The primary aim of my work is to undertake an in depth analysis of the national and international environment in which the Rivonia Trial in South Africa unfolded. While the Rivonia Trial has been studied by both lawyers and historians, the current historiography fails to situate the trial within the context of international communism and the global movement against apartheid and anti-colonialism more widely.

In 1963–64, ten defendants in South Africa were tried under the General Laws Amendment (Sabotage) Act and the Suppression of Communism Act. This trial was widely observed across the world and was a subject of a UN Security Council Resolution demanding the release of all political prisoners. The early 1960s was a time of great racial unrest in many areas of the world and the period witnessed the further flourishing of anti-colonial movements in Africa and Asia as well as the emergence of a powerful civil rights movement in the USA (and to a lesser extent Northern Ireland). Many of the defendants of the Rivonia Trial were internationally known figures and had links with activists in other countries including both the USA and the UK. On top of this, the Cold War was a vital driver of international diplomacy with the African continent being an area over which both sides of the conflict were fighting for dominance.
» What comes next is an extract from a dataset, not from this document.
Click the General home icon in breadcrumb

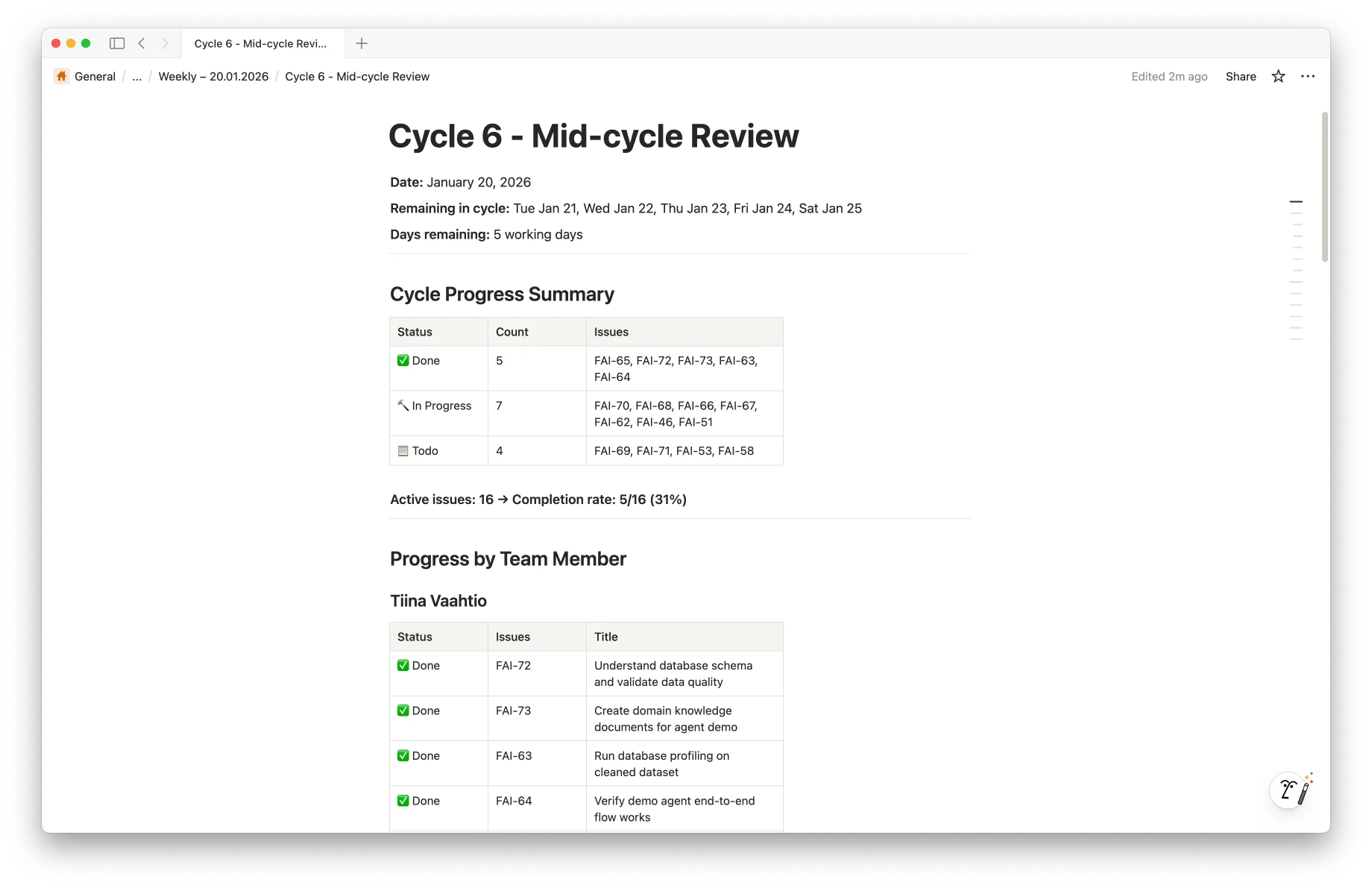coord(62,76)
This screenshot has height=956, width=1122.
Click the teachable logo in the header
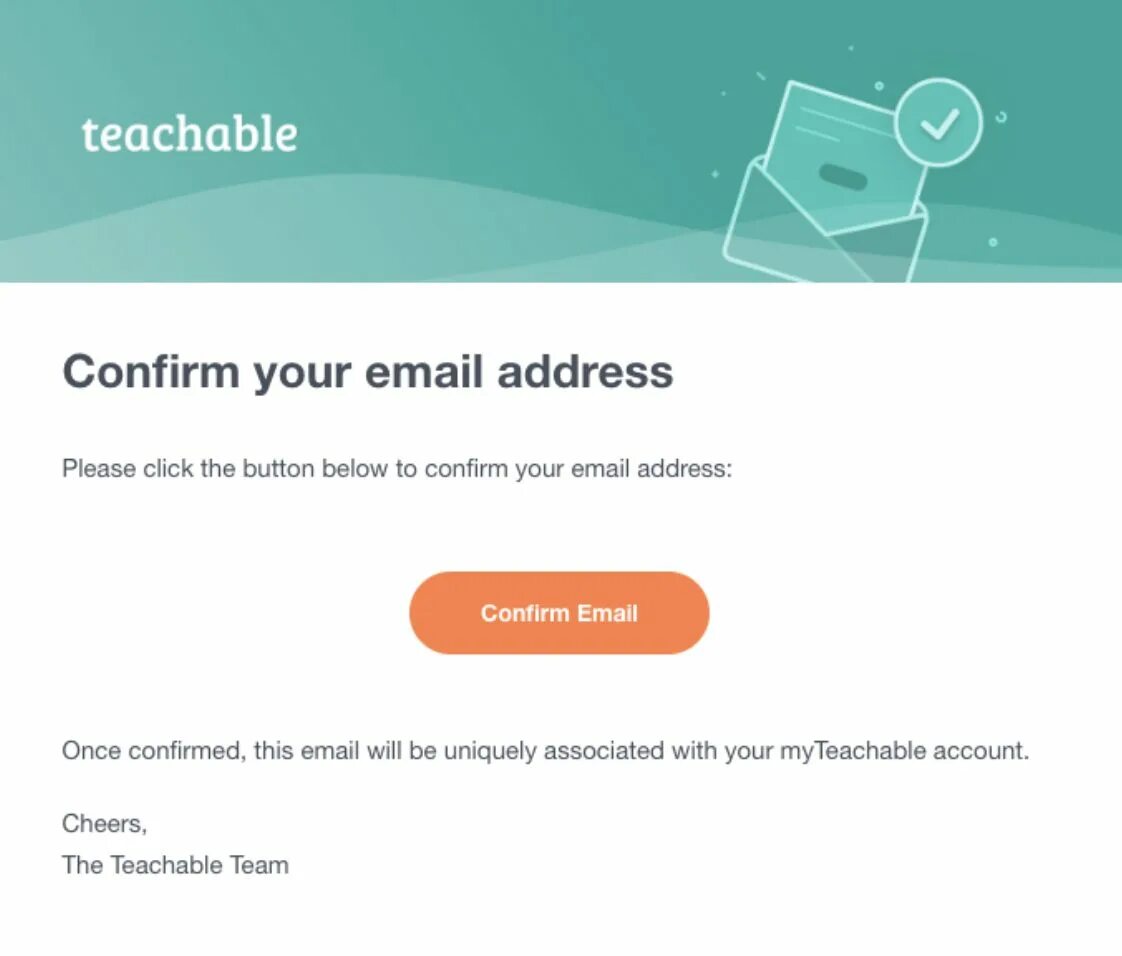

My project aims to address the gap in the current historiography by offering an historical account that will provide a unique view of the trial. The argument, in brief, is that the politics of the trial can only be fully grasped once it is properly and thoroughly situated in the context of international diplomacy and geo-politics, and transnational civil rights and anti-colonial movements. The trial is one that is very well known but the nature and the significance of the international (diplomatic) and transnational (civil rights/anti-colonial) connections that elevated it into a major political event are less well understood.

Keywords

South Africa, United States foreign policy, UK foreign policy, United Nations, Anti-Apartheid Movement, Cold War, anti-colonialism, non-governmental organisations

General research interests

Transnational history, diplomatic history, international relations, political trials

Academic school / department

School of Education, Humanities and Languages

Further details

Academic and professional training

  • MA Theory and Practice of Human Rights, University of Essex, 2008 (Merit)
  • BA (Hons) Politics and Human Rights, University of Essex, 2006 (2:1)

Scholarships and prizes

  • 2018 Martin Lynn Scholarship, The Royal Historical Society (July 2018)
  • HPC Postgraduate Research Fund awards, Oxford Brookes University (December 2015 and February 2018)
  • Research Expenses Grant, Royal Historical Society (October 2017)
  • Moody Research Grant, Lyndon.B, Johnson Presidential Library (November 2017)
  • Arthur M. Schlesinger Jr. Research Fellowship, John F. Kennedy Presidential Library (November 2017)
  • Santander Scholarship 2017–18 (March 2018)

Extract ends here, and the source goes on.